Excerpted text:

****************************************

Paraoxonase 1(PON1) is an HDL-associated
protein, which metabolizes inflammatory, oxidized
lipids associated with
atherosclerotic plaque development. Because oxidized
lipid mediators have also been implicated in the pathogenesis of
rheumatoid arthritis (RA), we evaluated the role of PON1 in murine inflammatory
arthritis. K/BxN serum transfer (STIA) or
collagen antibody transfer (CAIA) was used for
arthritis induction in B6 mice homozygous for the PON1 human transgene [PON1Tg], PON1 knock-out mice [PON1KO], and wild type littermate control mice [WT]. Experiments were also performed in K/BxN mice with chronic
arthritis, and in RA patients and healthy controls.

****************************************

Stored records
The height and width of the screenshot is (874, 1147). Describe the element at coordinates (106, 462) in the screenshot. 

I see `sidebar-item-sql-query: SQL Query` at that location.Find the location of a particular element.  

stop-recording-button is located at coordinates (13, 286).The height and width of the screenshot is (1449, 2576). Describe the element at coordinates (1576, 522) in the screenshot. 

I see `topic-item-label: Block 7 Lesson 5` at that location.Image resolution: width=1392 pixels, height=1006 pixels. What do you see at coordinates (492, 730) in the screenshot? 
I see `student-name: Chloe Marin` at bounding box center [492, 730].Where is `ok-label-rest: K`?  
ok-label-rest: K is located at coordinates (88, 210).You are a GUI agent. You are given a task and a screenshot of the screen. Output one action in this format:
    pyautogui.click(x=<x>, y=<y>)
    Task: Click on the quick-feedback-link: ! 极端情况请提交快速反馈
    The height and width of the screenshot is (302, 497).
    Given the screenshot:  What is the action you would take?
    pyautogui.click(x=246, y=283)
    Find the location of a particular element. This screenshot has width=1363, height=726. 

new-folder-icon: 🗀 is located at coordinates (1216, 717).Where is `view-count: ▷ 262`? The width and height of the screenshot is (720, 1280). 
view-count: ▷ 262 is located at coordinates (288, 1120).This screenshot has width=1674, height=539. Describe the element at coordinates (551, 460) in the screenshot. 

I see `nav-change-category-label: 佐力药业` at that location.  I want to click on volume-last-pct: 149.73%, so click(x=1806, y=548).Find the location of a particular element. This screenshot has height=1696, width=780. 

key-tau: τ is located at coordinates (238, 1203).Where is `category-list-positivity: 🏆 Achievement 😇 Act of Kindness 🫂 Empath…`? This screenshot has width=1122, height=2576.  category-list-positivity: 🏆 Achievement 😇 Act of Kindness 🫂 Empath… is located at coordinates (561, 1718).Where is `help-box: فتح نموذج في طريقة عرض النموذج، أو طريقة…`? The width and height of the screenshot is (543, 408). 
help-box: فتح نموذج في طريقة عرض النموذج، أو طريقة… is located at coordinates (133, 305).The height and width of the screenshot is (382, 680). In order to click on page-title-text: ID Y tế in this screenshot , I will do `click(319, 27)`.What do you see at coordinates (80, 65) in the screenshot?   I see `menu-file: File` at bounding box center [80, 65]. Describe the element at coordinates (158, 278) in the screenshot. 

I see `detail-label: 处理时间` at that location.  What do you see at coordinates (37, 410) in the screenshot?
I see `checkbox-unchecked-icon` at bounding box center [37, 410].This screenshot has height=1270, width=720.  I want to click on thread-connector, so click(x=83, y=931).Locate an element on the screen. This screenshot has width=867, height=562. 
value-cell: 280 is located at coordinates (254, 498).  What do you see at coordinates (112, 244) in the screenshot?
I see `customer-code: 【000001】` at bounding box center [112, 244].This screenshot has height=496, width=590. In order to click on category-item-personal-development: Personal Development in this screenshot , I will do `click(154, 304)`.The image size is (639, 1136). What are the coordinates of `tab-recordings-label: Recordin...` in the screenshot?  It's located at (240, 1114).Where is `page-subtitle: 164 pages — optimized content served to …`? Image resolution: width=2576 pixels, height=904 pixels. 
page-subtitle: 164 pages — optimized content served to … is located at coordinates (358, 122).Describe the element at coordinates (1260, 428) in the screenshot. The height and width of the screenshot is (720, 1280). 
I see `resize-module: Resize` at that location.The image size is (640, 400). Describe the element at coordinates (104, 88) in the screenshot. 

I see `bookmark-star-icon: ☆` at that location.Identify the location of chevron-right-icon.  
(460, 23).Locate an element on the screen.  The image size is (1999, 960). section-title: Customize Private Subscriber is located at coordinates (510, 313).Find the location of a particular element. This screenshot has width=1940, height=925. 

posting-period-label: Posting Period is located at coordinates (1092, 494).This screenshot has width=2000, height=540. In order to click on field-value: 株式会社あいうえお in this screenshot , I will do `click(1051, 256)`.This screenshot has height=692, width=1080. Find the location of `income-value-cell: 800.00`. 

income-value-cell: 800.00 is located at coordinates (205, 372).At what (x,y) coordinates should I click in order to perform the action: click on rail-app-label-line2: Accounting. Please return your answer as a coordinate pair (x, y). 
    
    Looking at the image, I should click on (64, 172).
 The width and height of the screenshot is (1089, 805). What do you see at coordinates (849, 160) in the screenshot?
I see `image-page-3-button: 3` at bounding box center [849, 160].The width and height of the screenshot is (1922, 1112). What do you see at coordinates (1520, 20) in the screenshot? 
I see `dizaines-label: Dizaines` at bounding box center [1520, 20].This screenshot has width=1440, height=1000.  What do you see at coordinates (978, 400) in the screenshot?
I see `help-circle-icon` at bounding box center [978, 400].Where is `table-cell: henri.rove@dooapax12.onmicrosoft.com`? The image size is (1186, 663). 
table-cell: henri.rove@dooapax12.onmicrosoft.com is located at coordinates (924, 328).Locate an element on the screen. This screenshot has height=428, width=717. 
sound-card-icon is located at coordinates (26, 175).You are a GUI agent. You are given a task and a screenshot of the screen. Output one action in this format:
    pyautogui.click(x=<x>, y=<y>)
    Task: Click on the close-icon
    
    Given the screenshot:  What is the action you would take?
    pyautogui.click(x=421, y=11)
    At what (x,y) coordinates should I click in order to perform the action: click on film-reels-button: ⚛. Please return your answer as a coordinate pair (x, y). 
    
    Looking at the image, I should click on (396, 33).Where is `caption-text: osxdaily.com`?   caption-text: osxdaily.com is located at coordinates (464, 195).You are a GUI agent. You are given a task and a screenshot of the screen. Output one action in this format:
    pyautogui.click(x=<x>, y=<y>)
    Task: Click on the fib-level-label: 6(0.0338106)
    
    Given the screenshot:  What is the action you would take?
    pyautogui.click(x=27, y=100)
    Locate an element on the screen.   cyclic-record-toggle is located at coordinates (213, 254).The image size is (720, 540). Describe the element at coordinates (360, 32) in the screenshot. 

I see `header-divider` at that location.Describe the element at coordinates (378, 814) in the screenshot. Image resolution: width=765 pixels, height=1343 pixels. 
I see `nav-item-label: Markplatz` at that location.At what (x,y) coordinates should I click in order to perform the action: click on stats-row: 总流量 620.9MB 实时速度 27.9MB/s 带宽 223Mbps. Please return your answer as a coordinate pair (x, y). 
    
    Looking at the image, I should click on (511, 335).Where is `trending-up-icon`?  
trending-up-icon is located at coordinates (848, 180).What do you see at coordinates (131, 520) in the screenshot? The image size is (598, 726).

****************************************

Parts of the exercise:
1. Answer these questions about the paraoxonase 1 passage:
(a) What kind of protein does the passage say PON1 is?
(b) Which two methods were used to induce arthritis?
(c) What abbreviation is given for the PON1 knock-out mice?
2. Retype the stretch of the paraoxonase 1 passage from "Paraoxonase 1(PON1) is" through "and healthy controls.".
3. Extend the paraoxonase 1 passage, starting after its last sentence.

Results by task:
1.
(a) An HDL-associated protein.
(b) K/BxN serum transfer (STIA) or collagen antibody transfer (CAIA).
(c) PON1KO.

2.
Paraoxonase 1(PON1) is an HDL-associated
protein, which metabolizes inflammatory, oxidized
lipids associated with
atherosclerotic plaque development. Because oxidized
lipid mediators have also been implicated in the pathogenesis of
rheumatoid arthritis (RA), we evaluated the role of PON1 in murine inflammatory
arthritis. K/BxN serum transfer (STIA) or
collagen antibody transfer (CAIA) was used for
arthritis induction in B6 mice homozygous for the PON1 human transgene [PON1Tg], PON1 knock-out mice [PON1KO], and wild type littermate control mice [WT]. Experiments were also performed in K/BxN mice with chronic
arthritis, and in RA patients and healthy controls.

3.
Arthritis activity in K/BxN mice was associated with a marked
dyslipidemia, lower PON1 activity and higher bioactive
lipid mediators (BLM), as well as a dysregulated hepatic
lipid gene expression profile. Higher serum PON1 activity correlated with lower BLM and lower
arthritis activity in both K/BxN mice and RA patients. Overexpression of the human PON1 transgene was associated with reduced inflammatory
arthritis, which correlated strongly with higher circulating PON1 activity, upregulation of the hepatic
glutathione pathway, and reduction of circulating BLM. These results implicate PON1 as a potential novel therapeutic target for
joint disease in RA with potential for vascular benefit, which warrants further investigation.